The reality is quite far from this. While there are many problems that exist with IMEs under Linux, the largest one I believe is the fact that there’s no (good) standard for communicating with programs.
IMEs all have to implement a number of different interfaces, the 3 most common being XIM, GTK (2 and 3), and Qt (3, 4, and 5).
XIM is the closest we have to a standard interface, but it’s not very powerful, the pre-editing string doesn’t always work properly, isn’t extensible to more advanced features, doesn’t work well under many window systems (in those I’ve tested, it will always appear at the bottom of the window, instead of beside the text), and a number of other shortcomings that I have heard exist, but am not personally aware of (due to not being one who uses IMEs very often).
GTK and Qt interfaces are much more powerful, and work properly, but, as might be obvious, they only work with GTK and Qt.
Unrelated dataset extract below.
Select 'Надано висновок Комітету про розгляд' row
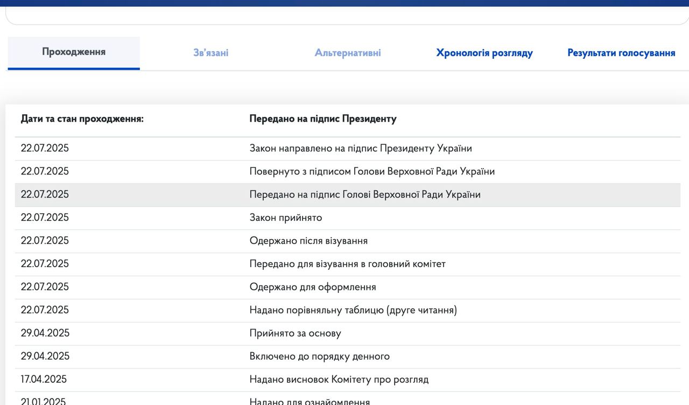This screenshot has height=405, width=689. pos(339,380)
Any program using another widget toolkit (such as FLTK, or custom widget toolkits, which are especially prevalent in games) needs to fall back to the lesser XIM interface. Going around this is theoretically possible, but very difficult in practice, and requires GTK or Qt installed anyways.
IMEs also need to provide libraries for every version of GTK and Qt as well. If an IME is not updated to support the latest version, you won’t be able to use the IME in applications using the latest version of GTK or Qt.
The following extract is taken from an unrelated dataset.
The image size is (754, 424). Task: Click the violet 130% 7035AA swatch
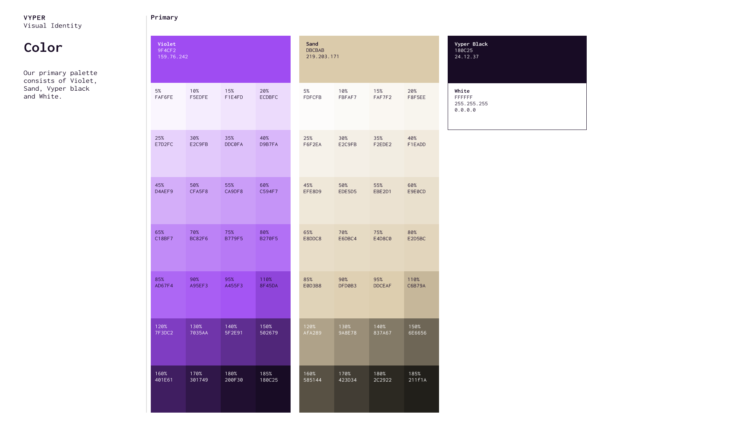203,342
This, of course, adds quite a large amount of work to IME developers, and causes quite a problem with IME users, where a user will no longer be able to use an IME they prefer, simply because it has not been updated to support programs using a newer version of the toolkit.
I believe these issues make it very difficult for the Linux ecostructure to advance as a truly internationalized environment. It first limits application developers that truly wish to honor international users to 2 GUI toolkits, GTK and Qt. Secondly, it forces IME developers to constantly update their IMEs to support newer versions of GTK and Qt, requiring a large amount of effort, duplicated code, and as a result, can result in many bugs (and abandonment).
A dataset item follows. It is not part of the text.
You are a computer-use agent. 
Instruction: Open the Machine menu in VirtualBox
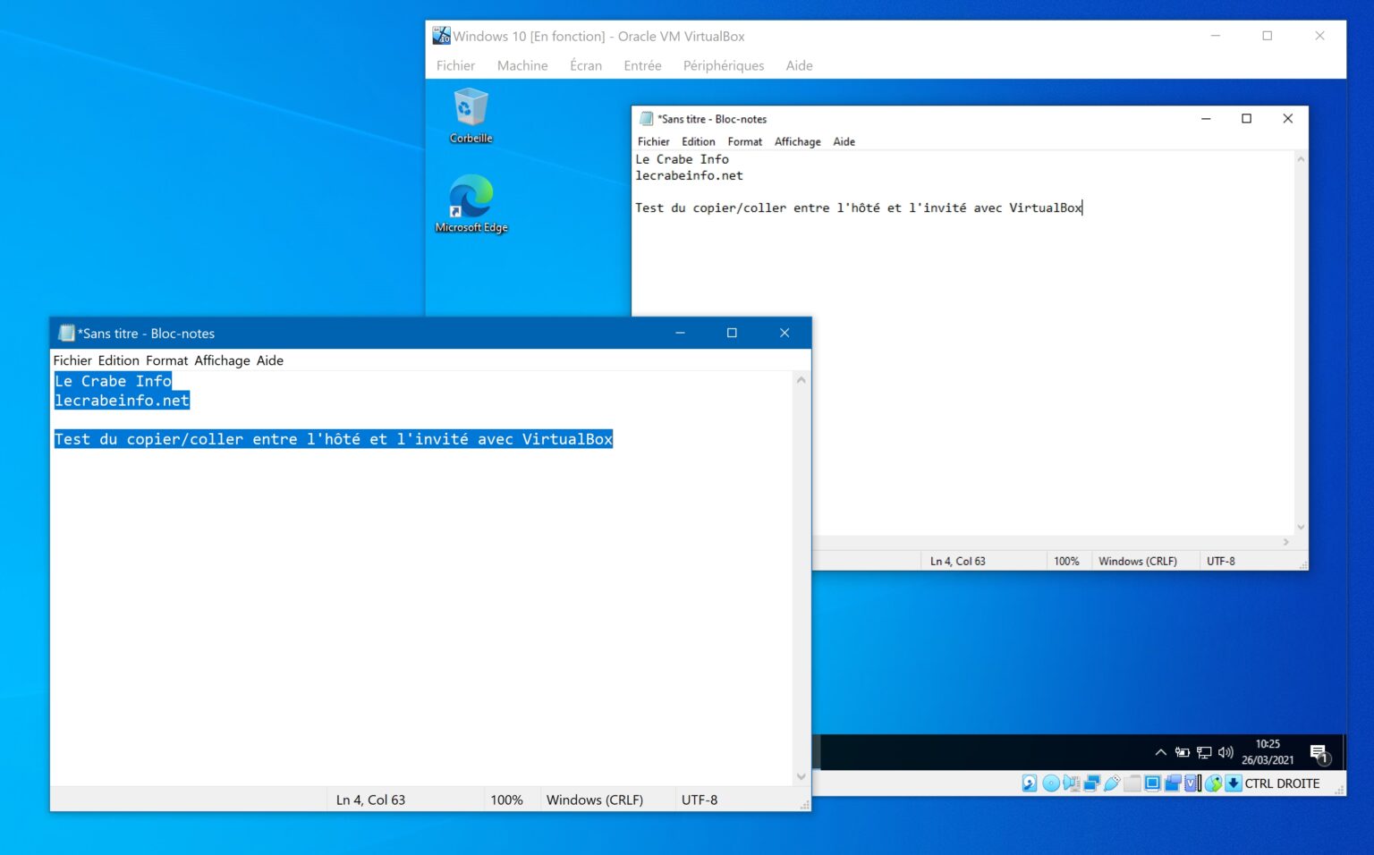coord(522,65)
I believe fixing this issue would require a unified API that is toolkit agnostic. There’s 2 obvious ways that come to mind.
- A library that an IME would provide that every GUI application would include
- A client/server model, where the IME is a server, and the clients are the applications
Option #1 would be the easiest and least painful to implement for IME developers, and I believe is actually the way GTK and Qt IMEs work. But there are also problems with this approach. If the IME crashes, the entire host application will crash as well, as well as the fact that there could only be one IME installed at a time (since every IME would need to provide the same library). The latter is not necessarily a big issue for most users, but in multi-user desktops, this can be a big issue.
Option #2 would require more work from the IME developers, juggling client connections and the likes (although this could be abstracted with a library, similar to Wayland’s architecture). However, it would also mean a separate address space (therefore, if the IME crashes, nothing else would crash as a direct result of this), the possibility for more than one IME being installed and used at once, and even the possibility of hotswapping IMEs at runtime.
The problem with both of these options is the lack of standardization. While they can adhere to a standard for communicating with programs, configuration, dealing with certain common problems, etc. are all left to the IME developers. This is the exact problem we see with Wayland compositors.
However, there’s also a third option: combining the best of both worlds in the options provided above. This would mean having a standard server that will then load a library that provides the IME-related functions. If there are ever any major protocol changes, common issues, or anything of the likes, the server will be able to be updated while the IMEs can be left intact. The library that it loads would be, of course, entirely configurable by the user, and the server could also host a number of common options for IMEs (and maybe also host a format for configuring specific options for IMEs), so if a user decides to switch IMEs, they wouldn’t need to completely redo their configuration.
Of course, the server would also be able to provide clients for XIM and GTK/Qt-based frontends, for programs that don’t use the protocol directly.
Since I’m not very familiar with IMEs, I haven’t yet started a project implementing this idea, since there may be challenges about a method like this that might have already been discussed, but that I’m not aware of.
This is why I’m writing this post, to hopefully bring up a discussion about how we can improve the state of IMEs under Linux :) I would be very willing to work with people to properly design and implement a better solution for the problem at hand.